▶ [Document text]:

Hotzenplotz Posted September 1, 2020 Posted September 1, 2020 I have data of a cell migration assay that I need to evaluate. I have a number of replicates for each condition and the total number (#) of migrated cells for each replicate and condition (control vs treatment with different substances). Now, there are various ways to do the evaluation - I could do the following comparisons: * total # of migrated cells under the different conditions * % of migrated cells relative to total # of seeded cells * % increase in # of migrated cells vs control mean * fold change of # of migrated cells vs control mean Which type of evaluation would you favor and why?
CharonY Posted September 1, 2020 Posted September 1, 2020 Different measures can be used to highlight different things, typically you select the measure based on what you want to show. For control vs treatment studies often relative difference of some sort is shown (either percentage or fold). Just showing raw counts is usually requires the reader to do extra work to interpret the data, you generally want to avoid this.

▶ [Exercise prompt]: In the forum thread about evaluating a cell migration assay, what kind of measure does the reply say is often shown for control vs treatment studies?

▶ [Data for review]:
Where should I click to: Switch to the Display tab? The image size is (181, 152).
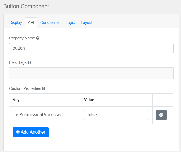pos(16,22)
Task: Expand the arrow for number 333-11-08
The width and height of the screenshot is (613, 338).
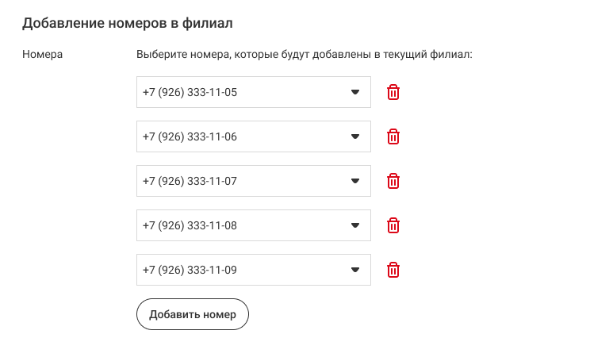Action: point(355,225)
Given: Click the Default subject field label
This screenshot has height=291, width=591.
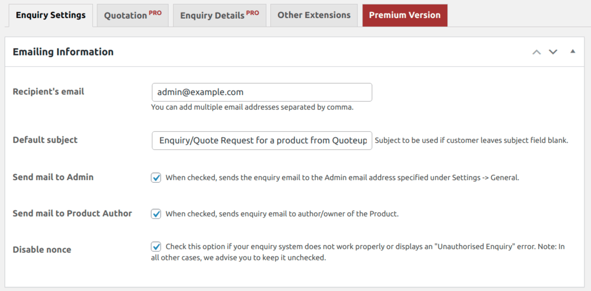Looking at the screenshot, I should [45, 140].
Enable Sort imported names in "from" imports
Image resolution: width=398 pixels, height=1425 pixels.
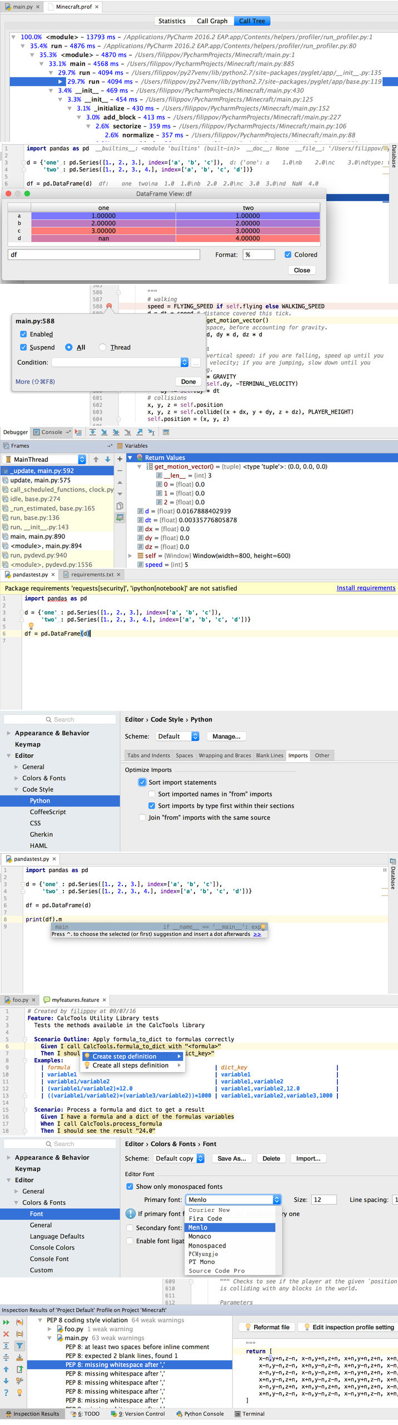coord(152,794)
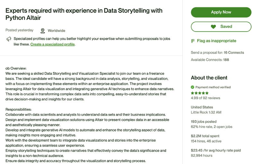257x164 pixels.
Task: Click the Posted yesterday timestamp
Action: 19,30
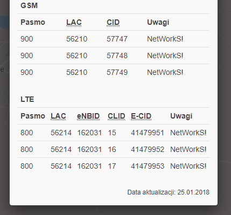Click the GSM section heading
Viewport: 231px width, 215px height.
(29, 5)
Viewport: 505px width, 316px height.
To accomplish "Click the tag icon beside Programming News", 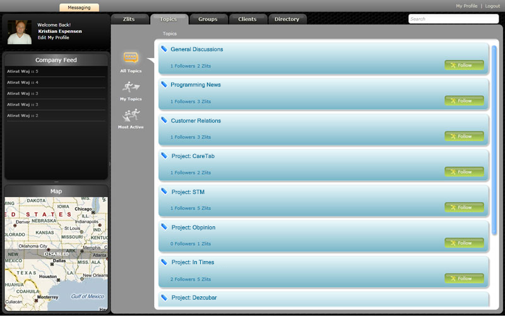I will pyautogui.click(x=164, y=84).

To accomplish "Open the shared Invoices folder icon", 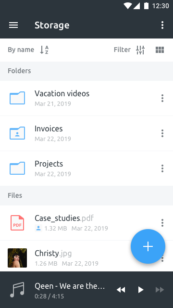I will (x=17, y=133).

▶ [Answer to this task]: A relative difference of some sort, either percentage or fold.